The affect of acetyl salicylic acid on the stimulation of insulin synthesis in the presence of glucose in the liver through the neutralization of the inhibitory effect of dermcidin (7) bought about an important corollary in the control of T1DM in humans by the compound. Due to various reasons, we could not carry the study to determine the use of aspirin in the control of T1DM in humans. However, in an independent study involving patients suffering from Acute Myocardial Infarction (AMI) where hyperglycemia is reported to produce worst prognostic outcome of the patients, the use of aspirin as a part of therapeutic regime for AMI for the control of hyperglycemia through insulin synthesis was determined (6). It was found that the AMI subjects (n=29) who had no history of diabetes mellitus were overtly hyperglycemic (>130 mg/dL ) with concomitant reduction of insulin level (19 to 0 µunits /dl) that accompanied the increase of plasma dermcidin level from normal (basal) 9 nM to 112 nM (p<0.0001) . Administration of 350 mg/kg body weight was found to normalize the blood sugar level to 100-120 mg/dL with increase of plasma insulin level (143 μunits/dL) with simultaneous normalization of dermcidin level (9.65 nM) compared to the control patients who did not receive any aspirin. It should be noted here that the effect of aspirin in these cases was not due to the inhibition of cyclooxygenase but due to the systemic increase of plasma NO level (23). These results suggested that the oral administration of aspirin might be helpful for the control of hyperglycemia in humans in T1DM in humans.
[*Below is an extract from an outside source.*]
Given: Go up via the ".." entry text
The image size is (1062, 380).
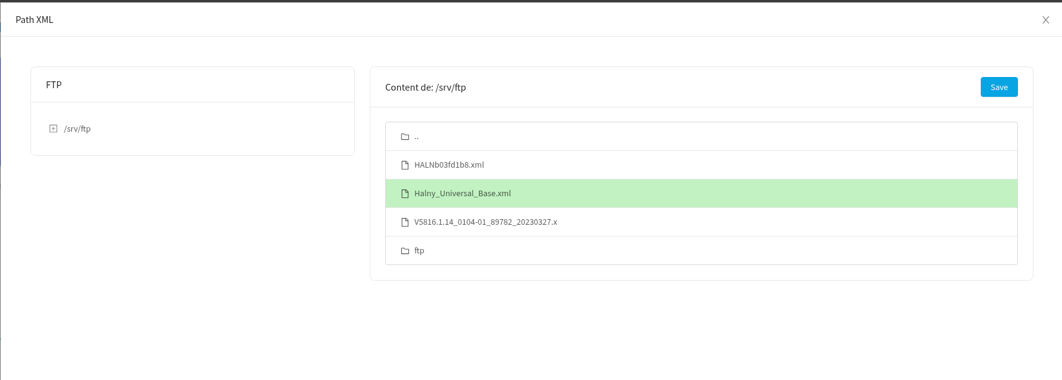Looking at the screenshot, I should (417, 137).
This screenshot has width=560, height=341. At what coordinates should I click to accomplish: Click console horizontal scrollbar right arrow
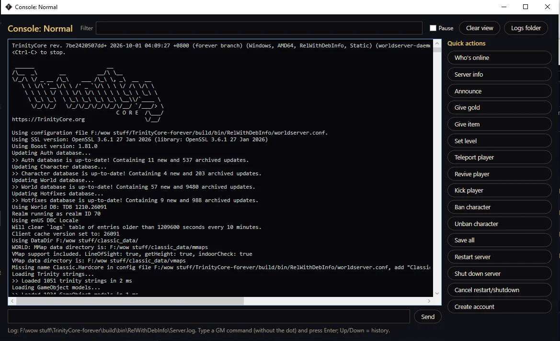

As described above, there were “non responders” among the volunteers with T1DM where the application of SNP had little effect either on the hyperglycemia or on the plasma insulin level. The mechanism of the failure of SNP is not known currently. However, the “functional” hepatocytes would be expected to play a critical role in the hepatic insulin synthesis, particularly when the pancreatic cells were destroyed for the control of hyperglycemia. It might be also possible that the failure of SNP was related to the presence of undiagnosed hepatic diseases in these volunteers. This is particularly relevant due to the fact that innumerable medications, infections, and viruses are known to damage liver cells (37-39). On the other hand our results suggested that T1DM in human was not necessarily always an irreversible disease particularly where the increased dermcidin level might have a critical role in the genesis of the disease. The systemic increase of NO level might even “cure” the condition in some cases where the inhibition of NO synthesis was related to the systemic increase of dermcidin level, and the increase of systemic NO level in these cases resulted in the normalization of plasma dermcidin level in humans (6) that led to increased insulin synthesis in the liver cells as described above. The “curing” of dermcidin induced T1DM might be related to transient impairment of systemic NOS activity. The occurrence of impaired NOS activity has been reported before in different conditions including cancer (24) and hypertension (35).
As discussed above, various risk factors are involved in the development of T1DM. Our study focused only on the role of a stress induced protein viz. dermcidin and the neutralization of its inhibitory effect on insulin synthesis by systemic increase of NO level. It has been reported before that unlike in type 1A diabetes mellitus (T1ADM), which usually resulted from the autoimmune β cell destruction, type 1B diabetes mellitus (T1BDM) resulted from unknown mechanism where immunological markers were not present (33). It was also reported that many of the T1BDM patients were of Asian origin. And, as such, stress induced appearance of dermcidin might be involved in the pathogenesis of T1BDM in the majority (>65%) of the patients who participated in our study.
From these results it can be concluded that the use of dermal application of SNP “pad”, that increased insulin synthesis in the liver even when the pancreatic β cells are non-functioning, could possibly be an alternative modality for the control of hyperglycemia in T1DM without using external insulin, and, therefore could be therapeutically useful in this condition.
CONFLICT OF INTEREST
The authors declare that no conflicts of interest exist.